Golf course managers in Minneapolis and elsewhere around the country have been sharing best practices for balancing fun and safety, Rymer said. People won’t want to play if they don’t feel safe, he said, although some of the restrictions in place now may be gradually lifted as the season unfolds.

“It’s almost like a soft opening to see how things are going to work,” he said. “We didn’t know what today would be like. ... Tell you the truth, it’s going a lot smoother today than I thought.”

The course generally opens in mid-April anyway. The snow has receded after a mild winter, leaving the grass looking green and healthy. Even without the trees fully budded, “it’s already picturesque,” Rymer said.
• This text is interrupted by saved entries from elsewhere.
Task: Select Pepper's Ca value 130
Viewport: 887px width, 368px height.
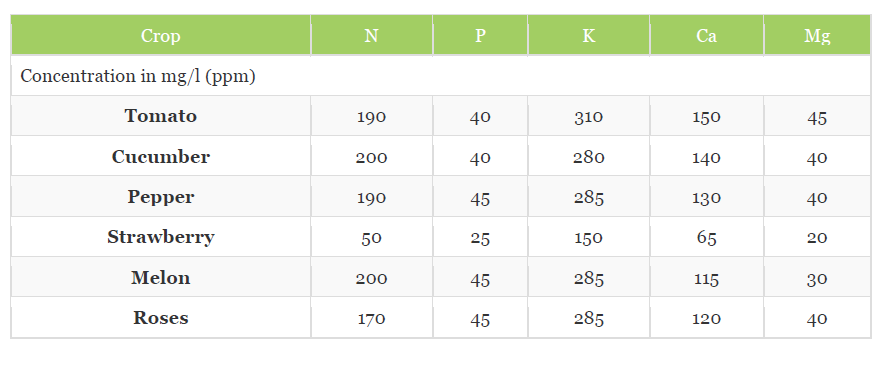Action: tap(707, 198)
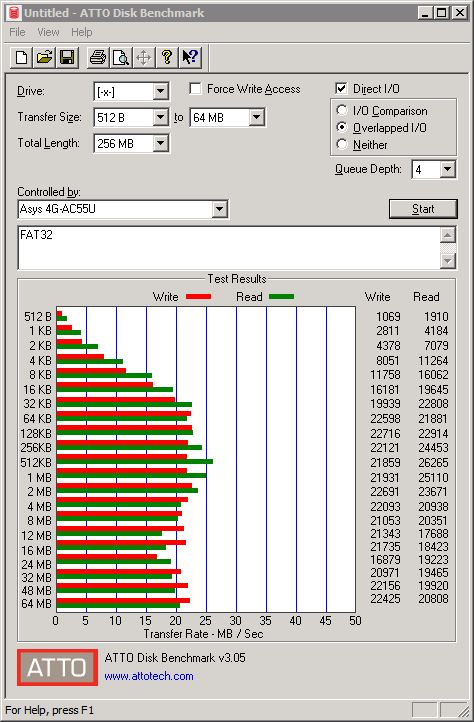Open the Queue Depth dropdown
Image resolution: width=474 pixels, height=722 pixels.
pos(447,169)
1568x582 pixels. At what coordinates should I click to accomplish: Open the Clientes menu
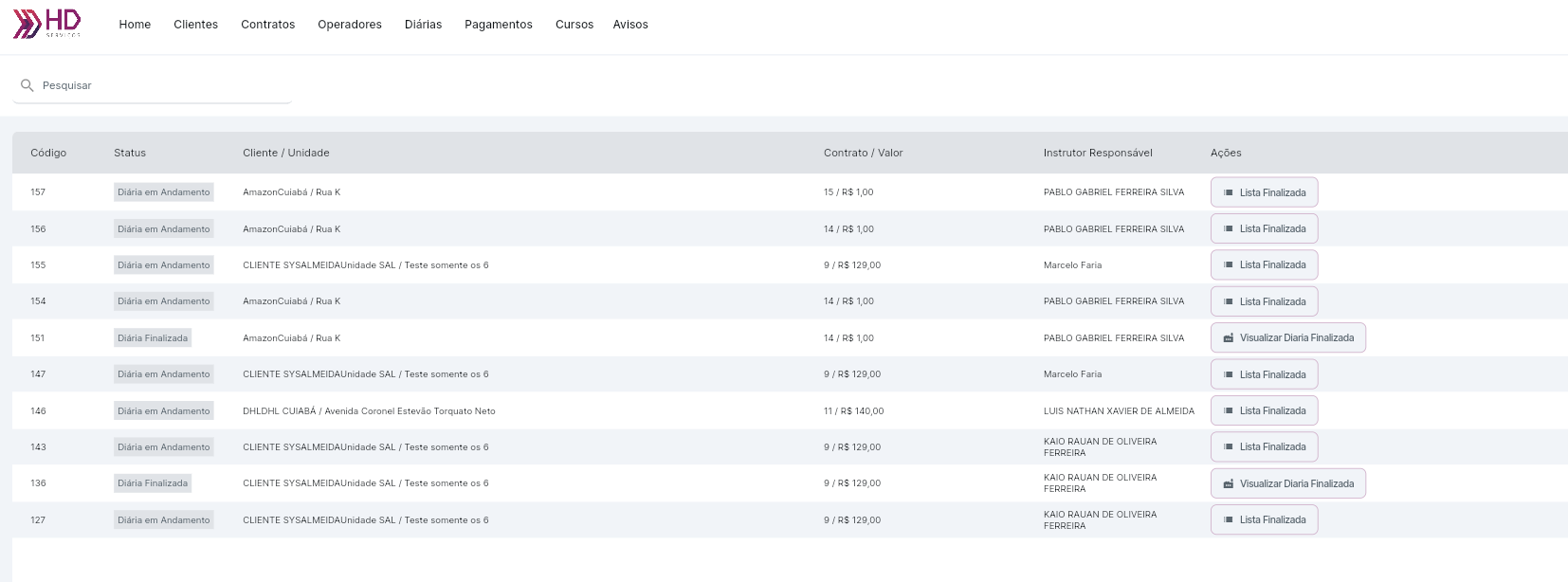195,25
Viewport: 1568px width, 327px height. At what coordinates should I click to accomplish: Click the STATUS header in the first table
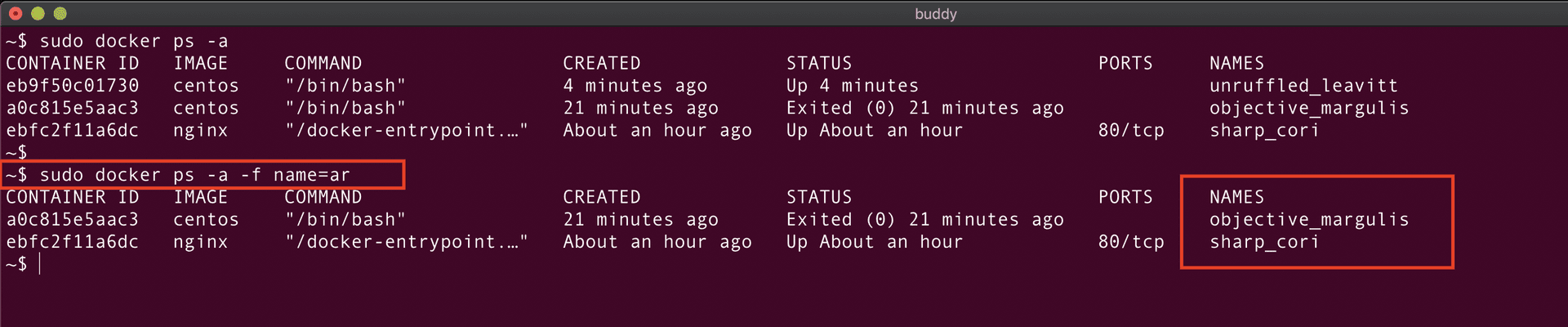[x=818, y=63]
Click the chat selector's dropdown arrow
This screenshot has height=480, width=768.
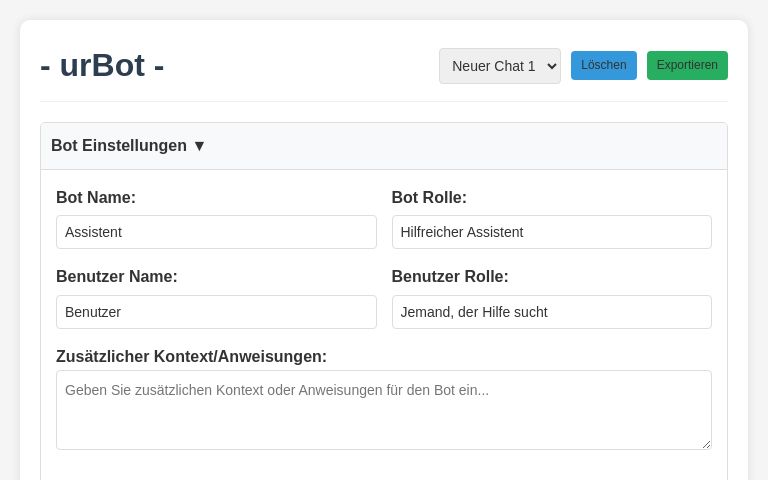click(x=549, y=66)
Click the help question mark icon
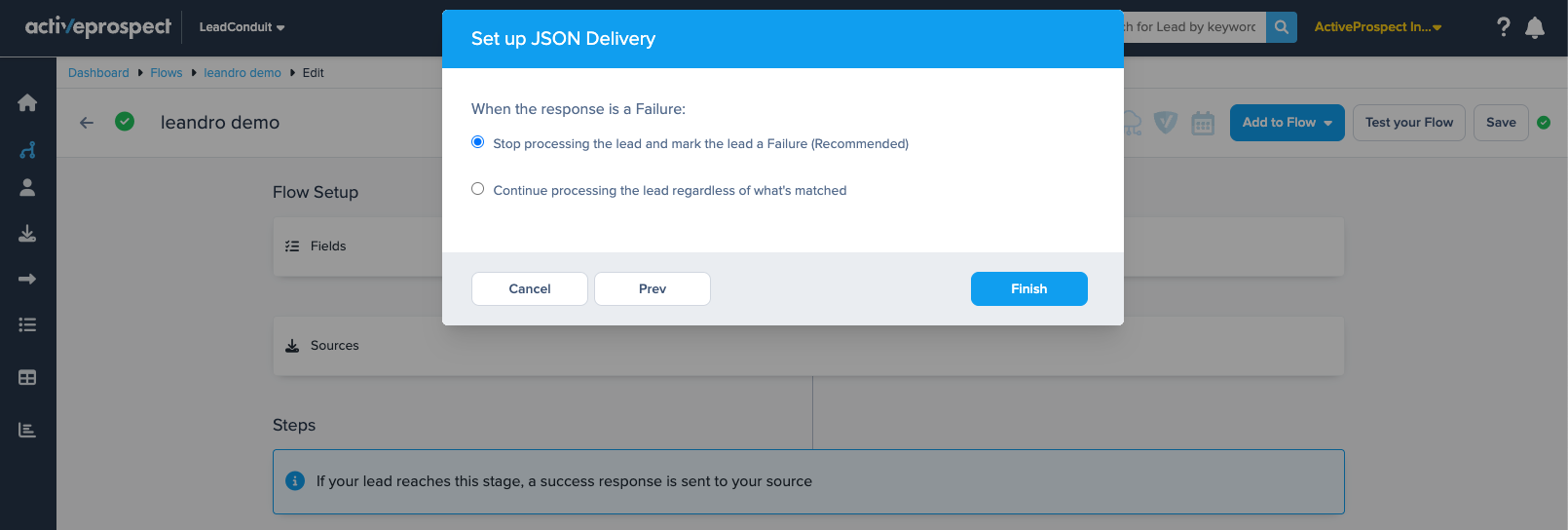The width and height of the screenshot is (1568, 530). [x=1503, y=27]
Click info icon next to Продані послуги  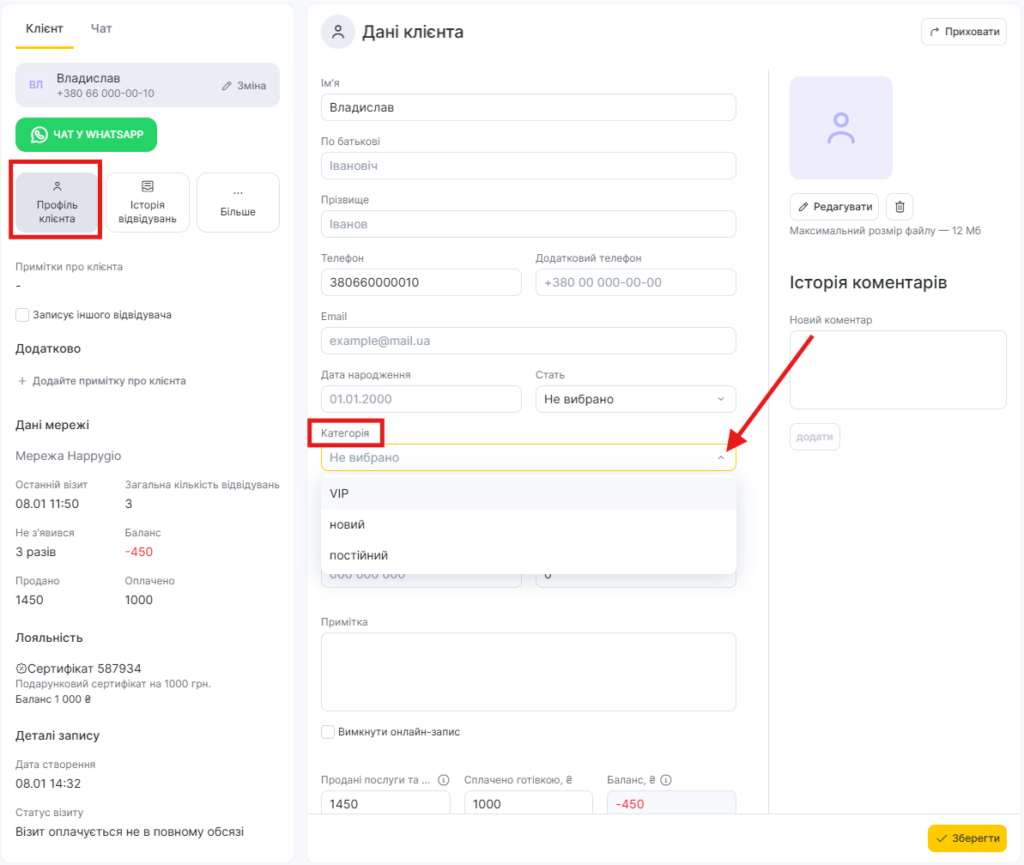(x=443, y=780)
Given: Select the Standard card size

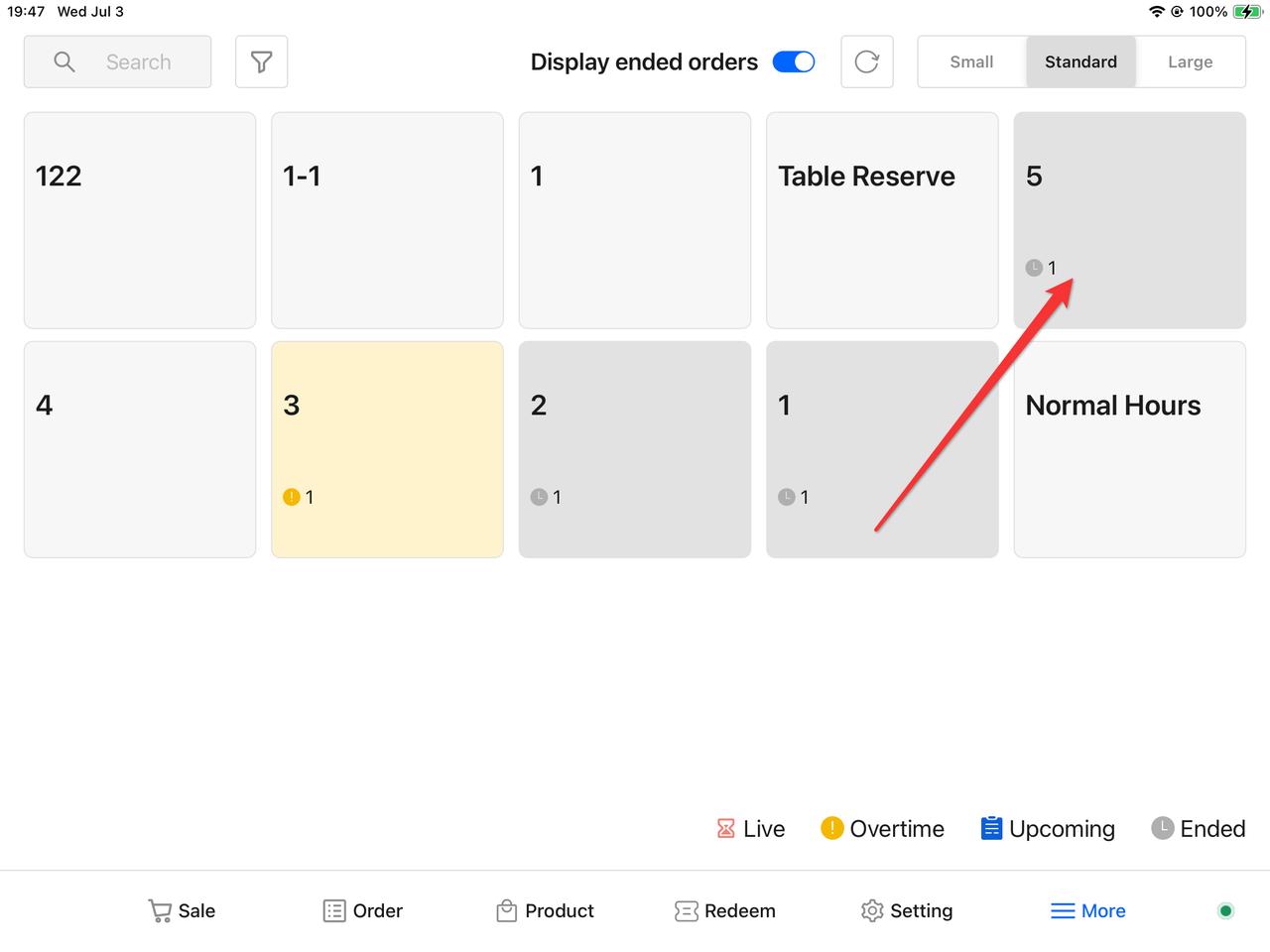Looking at the screenshot, I should click(x=1080, y=62).
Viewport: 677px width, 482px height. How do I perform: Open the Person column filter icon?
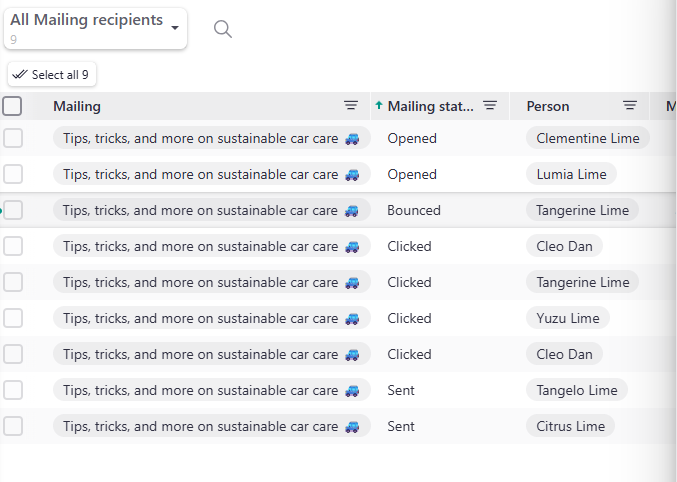630,106
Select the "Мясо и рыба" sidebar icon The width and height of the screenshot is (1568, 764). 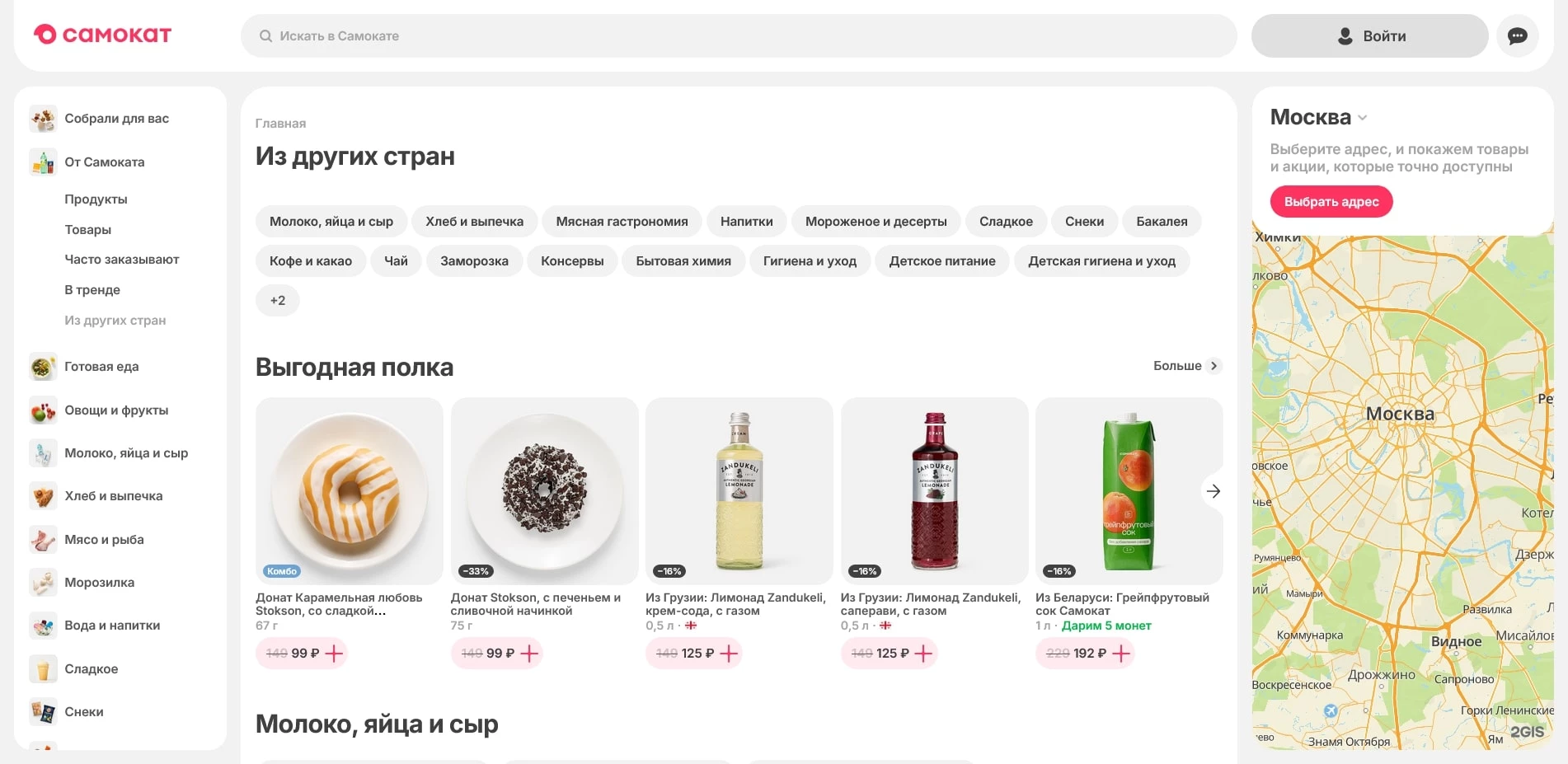(x=43, y=539)
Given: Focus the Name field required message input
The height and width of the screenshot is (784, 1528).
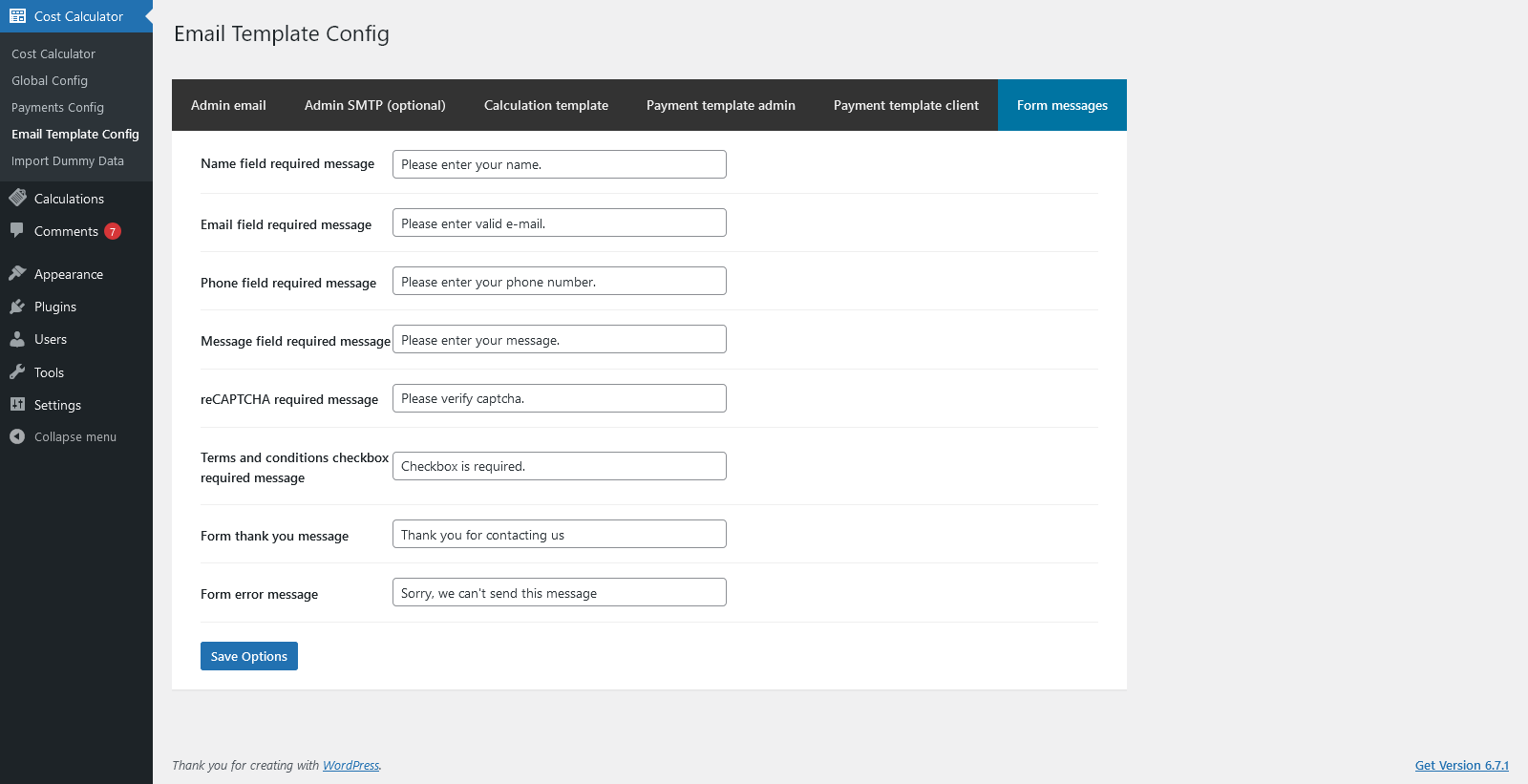Looking at the screenshot, I should [x=559, y=164].
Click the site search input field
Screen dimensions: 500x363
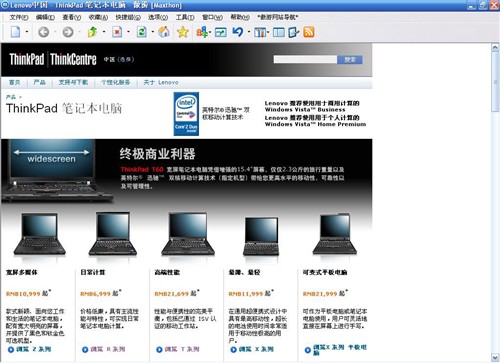305,59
But for now, golfers are told to arrive no more than 15 minutes before their tee time. Groups waiting to play must stand in circles, marked in chalk on the grass, that allow friends to spread out and talk while keeping their distance from others. People can’t use carts, scorecards, ball washers or sand-trap rakes. They can’t buy items at the pro shop. A limited menu of food and beverages is available for curbside delivery, but customers can’t use a cooler to carry it or sit down to consume it. On the course, inserts into the holes kept balls from going all the way in to keep hands from touching the edges of the cups.

“It’s kind of bare-bones golf, but it’s the new normal for the next six or eight or 12 weeks,” Rymer said.

The course generally hosts about 45 weddings a year; now none are being booked at least through May. A typical Saturday might find the course swarming with golfers and wedding guests, couples being photographed by the fountain. Instead it’s eerily quiet, Rymer said, with the building empty.

“Are things going to relax in September? Maybe, but ...” he trailed off.

Even now, though, golf courses offer recreation in the fresh air, with more space to spread out than many park trails. It’s a prospect appealing enough to attract even less-than-avid golfers.

“We barely golf at all,” said Chris Forsberg of Minneapolis, as he and Kari Coughlin waited to play.

Normally they don’t have time to play golf. But lately the two have been cooped up, working at home, exercising to aerobic videos, trying to stay healthy.

“Other than seeing my parents, we haven’t been around anybody for the last month,” Forsberg said. “So having an excuse to be outside is exciting.”